What you should do:
Render these entries as a Markdown table with two columns, Number and Entry line, giving each line its row number and leaving out blank lines.

─── The input

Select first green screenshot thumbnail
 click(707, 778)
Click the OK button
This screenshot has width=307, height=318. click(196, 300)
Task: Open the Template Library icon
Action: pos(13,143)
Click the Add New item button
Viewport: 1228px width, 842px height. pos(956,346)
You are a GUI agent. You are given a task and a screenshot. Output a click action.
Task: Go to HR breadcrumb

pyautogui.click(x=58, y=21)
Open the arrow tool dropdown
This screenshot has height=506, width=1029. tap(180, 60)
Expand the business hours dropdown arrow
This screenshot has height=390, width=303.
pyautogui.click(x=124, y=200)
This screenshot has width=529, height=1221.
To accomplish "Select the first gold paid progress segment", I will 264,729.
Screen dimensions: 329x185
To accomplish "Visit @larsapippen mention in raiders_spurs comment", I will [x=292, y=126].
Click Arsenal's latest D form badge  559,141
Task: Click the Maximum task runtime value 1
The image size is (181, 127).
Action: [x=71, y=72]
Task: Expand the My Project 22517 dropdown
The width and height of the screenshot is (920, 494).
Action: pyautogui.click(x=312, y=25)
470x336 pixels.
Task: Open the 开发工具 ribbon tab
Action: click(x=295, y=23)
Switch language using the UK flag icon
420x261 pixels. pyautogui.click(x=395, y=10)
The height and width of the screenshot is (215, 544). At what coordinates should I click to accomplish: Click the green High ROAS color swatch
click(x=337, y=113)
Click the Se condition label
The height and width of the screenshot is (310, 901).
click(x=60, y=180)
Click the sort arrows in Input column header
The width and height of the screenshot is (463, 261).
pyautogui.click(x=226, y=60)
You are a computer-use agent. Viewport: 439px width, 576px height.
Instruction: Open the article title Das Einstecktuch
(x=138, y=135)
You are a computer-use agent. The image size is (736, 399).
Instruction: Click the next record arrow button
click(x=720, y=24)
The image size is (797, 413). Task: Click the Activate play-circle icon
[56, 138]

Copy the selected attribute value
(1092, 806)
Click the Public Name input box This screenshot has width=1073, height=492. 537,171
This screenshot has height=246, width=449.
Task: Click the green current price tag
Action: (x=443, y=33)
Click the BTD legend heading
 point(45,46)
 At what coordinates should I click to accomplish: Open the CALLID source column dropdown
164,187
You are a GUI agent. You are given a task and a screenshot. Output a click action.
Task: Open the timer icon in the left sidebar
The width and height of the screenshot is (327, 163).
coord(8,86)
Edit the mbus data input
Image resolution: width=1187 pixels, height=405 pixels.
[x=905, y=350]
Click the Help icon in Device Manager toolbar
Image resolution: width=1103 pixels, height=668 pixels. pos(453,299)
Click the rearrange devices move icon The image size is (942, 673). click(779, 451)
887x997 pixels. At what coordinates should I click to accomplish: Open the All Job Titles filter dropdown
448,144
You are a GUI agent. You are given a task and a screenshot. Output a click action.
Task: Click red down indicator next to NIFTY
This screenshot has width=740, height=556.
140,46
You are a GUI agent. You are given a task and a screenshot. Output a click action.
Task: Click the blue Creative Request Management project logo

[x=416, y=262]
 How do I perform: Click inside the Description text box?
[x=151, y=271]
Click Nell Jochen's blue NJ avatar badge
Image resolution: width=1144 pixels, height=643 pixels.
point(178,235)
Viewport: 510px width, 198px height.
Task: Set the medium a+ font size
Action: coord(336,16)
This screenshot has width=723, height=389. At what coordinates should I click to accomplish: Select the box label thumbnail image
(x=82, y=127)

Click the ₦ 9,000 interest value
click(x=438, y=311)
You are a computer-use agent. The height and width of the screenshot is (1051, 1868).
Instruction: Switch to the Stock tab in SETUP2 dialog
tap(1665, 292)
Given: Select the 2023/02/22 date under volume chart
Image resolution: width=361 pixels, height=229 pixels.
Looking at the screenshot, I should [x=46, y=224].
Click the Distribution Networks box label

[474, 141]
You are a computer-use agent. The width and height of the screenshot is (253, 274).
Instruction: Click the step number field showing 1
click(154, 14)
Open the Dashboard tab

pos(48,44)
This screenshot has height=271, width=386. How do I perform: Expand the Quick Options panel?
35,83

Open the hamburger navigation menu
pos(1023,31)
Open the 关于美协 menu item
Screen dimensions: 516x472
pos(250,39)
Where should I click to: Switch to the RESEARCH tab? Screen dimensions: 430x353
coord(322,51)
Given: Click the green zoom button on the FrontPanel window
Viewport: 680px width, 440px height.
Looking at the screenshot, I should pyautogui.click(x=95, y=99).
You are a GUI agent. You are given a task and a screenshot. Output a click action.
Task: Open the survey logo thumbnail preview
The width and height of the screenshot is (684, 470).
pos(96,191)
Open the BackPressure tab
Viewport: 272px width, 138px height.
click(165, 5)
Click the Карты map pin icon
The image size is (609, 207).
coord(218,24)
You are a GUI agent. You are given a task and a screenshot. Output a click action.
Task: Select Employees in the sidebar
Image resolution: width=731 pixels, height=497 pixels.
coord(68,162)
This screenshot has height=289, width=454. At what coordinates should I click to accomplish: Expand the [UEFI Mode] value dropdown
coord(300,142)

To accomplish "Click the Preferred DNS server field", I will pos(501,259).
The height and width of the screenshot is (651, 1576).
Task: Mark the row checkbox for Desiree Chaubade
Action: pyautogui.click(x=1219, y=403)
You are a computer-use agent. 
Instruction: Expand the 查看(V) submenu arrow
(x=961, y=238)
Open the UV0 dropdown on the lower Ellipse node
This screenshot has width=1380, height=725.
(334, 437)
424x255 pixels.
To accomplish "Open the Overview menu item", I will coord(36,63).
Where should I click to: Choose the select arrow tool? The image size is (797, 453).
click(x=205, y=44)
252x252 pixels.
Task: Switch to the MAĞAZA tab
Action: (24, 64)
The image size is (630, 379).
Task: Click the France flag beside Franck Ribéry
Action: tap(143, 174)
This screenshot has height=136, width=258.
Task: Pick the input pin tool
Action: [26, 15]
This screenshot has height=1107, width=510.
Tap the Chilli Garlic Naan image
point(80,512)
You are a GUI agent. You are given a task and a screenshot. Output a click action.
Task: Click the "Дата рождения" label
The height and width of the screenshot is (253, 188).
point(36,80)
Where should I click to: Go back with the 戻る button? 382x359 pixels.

──────

Correct response:
| Number | Entry line |
|---|---|
| 1 | Select first green screenshot thumbnail |
| 2 |  click(707, 778) |
| 3 | Click the OK button |
| 4 | This screenshot has width=307, height=318. click(196, 300) |
| 5 | Task: Open the Template Library icon |
| 6 | Action: pos(13,143) |
| 7 | Click the Add New item button |
| 8 | Viewport: 1228px width, 842px height. pos(956,346) |
| 9 | You are a GUI agent. You are given a task and a screenshot. Output a click action. |
| 10 | Task: Go to HR breadcrumb |
| 11 | pyautogui.click(x=58, y=21) |
| 12 | Open the arrow tool dropdown |
| 13 | This screenshot has height=506, width=1029. tap(180, 60) |
| 14 | Expand the business hours dropdown arrow |
| 15 | This screenshot has height=390, width=303. |
| 16 | pyautogui.click(x=124, y=200) |
| 17 | This screenshot has width=529, height=1221. |
| 18 | To accomplish "Select the first gold paid progress segment", I will 264,729. |
| 19 | Screen dimensions: 329x185 |
| 20 | To accomplish "Visit @larsapippen mention in raiders_spurs comment", I will [x=292, y=126]. |
| 21 | Click Arsenal's latest D form badge  559,141 |
| 22 | Task: Click the Maximum task runtime value 1 |
| 23 | The image size is (181, 127). |
| 24 | Action: [x=71, y=72] |
| 25 | Task: Expand the My Project 22517 dropdown |
| 26 | The width and height of the screenshot is (920, 494). |
| 27 | Action: pyautogui.click(x=312, y=25) |
| 28 | 470x336 pixels. |
| 29 | Task: Open the 开发工具 ribbon tab |
| 30 | Action: click(x=295, y=23) |
| 31 | Switch language using the UK flag icon |
| 32 | 420x261 pixels. pyautogui.click(x=395, y=10) |
| 33 | The height and width of the screenshot is (215, 544). At what coordinates should I click to accomplish: Click the green High ROAS color swatch |
| 34 | click(x=337, y=113) |
| 35 | Click the Se condition label |
| 36 | The height and width of the screenshot is (310, 901). |
| 37 | click(x=60, y=180) |
| 38 | Click the sort arrows in Input column header |
| 39 | The width and height of the screenshot is (463, 261). |
| 40 | pyautogui.click(x=226, y=60) |
| 41 | You are a computer-use agent. Viewport: 439px width, 576px height. |
| 42 | Instruction: Open the article title Das Einstecktuch |
| 43 | (x=138, y=135) |
| 44 | You are a computer-use agent. The image size is (736, 399). |
| 45 | Instruction: Click the next record arrow button |
| 46 | click(x=720, y=24) |
| 47 | The image size is (797, 413). Task: Click the Activate play-circle icon |
| 48 | [56, 138] |
| 49 | Copy the selected attribute value |
| 50 | (1092, 806) |
| 51 | Click the Public Name input box This screenshot has width=1073, height=492. 537,171 |
| 52 | This screenshot has height=246, width=449. |
| 53 | Task: Click the green current price tag |
| 54 | Action: (x=443, y=33) |
| 55 | Click the BTD legend heading |
| 56 |  point(45,46) |
| 57 |  At what coordinates should I click to accomplish: Open the CALLID source column dropdown |
| 58 | 164,187 |
| 59 | You are a GUI agent. You are given a task and a screenshot. Output a click action. |
| 60 | Task: Open the timer icon in the left sidebar |
| 61 | The width and height of the screenshot is (327, 163). |
| 62 | coord(8,86) |
| 63 | Edit the mbus data input |
| 64 | Image resolution: width=1187 pixels, height=405 pixels. |
| 65 | [x=905, y=350] |
| 66 | Click the Help icon in Device Manager toolbar |
| 67 | Image resolution: width=1103 pixels, height=668 pixels. pos(453,299) |
| 68 | Click the rearrange devices move icon The image size is (942, 673). click(779, 451) |
| 69 | 887x997 pixels. At what coordinates should I click to accomplish: Open the All Job Titles filter dropdown |
| 70 | 448,144 |
| 71 | You are a GUI agent. You are given a task and a screenshot. Output a click action. |
| 72 | Task: Click red down indicator next to NIFTY |
| 73 | This screenshot has width=740, height=556. |
| 74 | 140,46 |
| 75 | You are a GUI agent. You are given a task and a screenshot. Output a click action. |
| 76 | Task: Click the blue Creative Request Management project logo |
| 77 | [x=416, y=262] |
| 78 |  How do I perform: Click inside the Description text box? |
| 79 | [x=151, y=271] |
| 80 | Click Nell Jochen's blue NJ avatar badge |
| 81 | Image resolution: width=1144 pixels, height=643 pixels. |
| 82 | point(178,235) |
| 83 | Viewport: 510px width, 198px height. |
| 84 | Task: Set the medium a+ font size |
| 85 | Action: coord(336,16) |
| 86 | This screenshot has width=723, height=389. At what coordinates should I click to accomplish: Select the box label thumbnail image |
| 87 | (x=82, y=127) |
| 88 | Click the ₦ 9,000 interest value |
| 89 | click(x=438, y=311) |
| 90 | You are a computer-use agent. The height and width of the screenshot is (1051, 1868). |
| 91 | Instruction: Switch to the Stock tab in SETUP2 dialog |
| 92 | tap(1665, 292) |
| 93 | Given: Select the 2023/02/22 date under volume chart |
| 94 | Image resolution: width=361 pixels, height=229 pixels. |
| 95 | Looking at the screenshot, I should [x=46, y=224]. |
| 96 | Click the Distribution Networks box label |
| 97 | [474, 141] |
| 98 | You are a computer-use agent. The width and height of the screenshot is (253, 274). |
| 99 | Instruction: Click the step number field showing 1 |
| 100 | click(154, 14) |
| 101 | Open the Dashboard tab |
| 102 | pos(48,44) |
| 103 | This screenshot has height=271, width=386. How do I perform: Expand the Quick Options panel? |
| 104 | 35,83 |
| 105 | Open the hamburger navigation menu |
| 106 | pos(1023,31) |
| 107 | Open the 关于美协 menu item |
| 108 | Screen dimensions: 516x472 |
| 109 | pos(250,39) |
| 110 | Where should I click to: Switch to the RESEARCH tab? Screen dimensions: 430x353 |
| 111 | coord(322,51) |
| 112 | Given: Click the green zoom button on the FrontPanel window |
| 113 | Viewport: 680px width, 440px height. |
| 114 | Looking at the screenshot, I should pyautogui.click(x=95, y=99). |
| 115 | You are a GUI agent. You are given a task and a screenshot. Output a click action. |
| 116 | Task: Open the survey logo thumbnail preview |
| 117 | The width and height of the screenshot is (684, 470). |
| 118 | pos(96,191) |
| 119 | Open the BackPressure tab |
| 120 | Viewport: 272px width, 138px height. |
| 121 | click(165, 5) |
| 122 | Click the Карты map pin icon |
| 123 | The image size is (609, 207). |
| 124 | coord(218,24) |
| 125 | You are a GUI agent. You are given a task and a screenshot. Output a click action. |
| 126 | Task: Select Employees in the sidebar |
| 127 | Image resolution: width=731 pixels, height=497 pixels. |
| 128 | coord(68,162) |
| 129 | This screenshot has height=289, width=454. At what coordinates should I click to accomplish: Expand the [UEFI Mode] value dropdown |
| 130 | coord(300,142) |
| 131 | To accomplish "Click the Preferred DNS server field", I will pos(501,259). |
| 132 | The height and width of the screenshot is (651, 1576). |
| 133 | Task: Mark the row checkbox for Desiree Chaubade |
| 134 | Action: pyautogui.click(x=1219, y=403) |
| 135 | You are a computer-use agent.  |
| 136 | Instruction: Expand the 查看(V) submenu arrow |
| 137 | (x=961, y=238) |
| 138 | Open the UV0 dropdown on the lower Ellipse node |
| 139 | This screenshot has width=1380, height=725. |
| 140 | (334, 437) |
| 141 | 424x255 pixels. |
| 142 | To accomplish "Open the Overview menu item", I will coord(36,63). |
| 143 | Where should I click to: Choose the select arrow tool? The image size is (797, 453). |
| 144 | click(x=205, y=44) |
| 145 | 252x252 pixels. |
| 146 | Task: Switch to the MAĞAZA tab |
| 147 | Action: (24, 64) |
| 148 | The image size is (630, 379). |
| 149 | Task: Click the France flag beside Franck Ribéry |
| 150 | Action: tap(143, 174) |
| 151 | This screenshot has height=136, width=258. |
| 152 | Task: Pick the input pin tool |
| 153 | Action: [26, 15] |
| 154 | This screenshot has height=1107, width=510. |
| 155 | Tap the Chilli Garlic Naan image |
| 156 | point(80,512) |
| 157 | You are a GUI agent. You are given a task and a screenshot. Output a click action. |
| 158 | Task: Click the "Дата рождения" label |
| 159 | The height and width of the screenshot is (253, 188). |
| 160 | point(36,80) |
| 161 | Where should I click to: Go back with the 戻る button? 382x359 pixels. |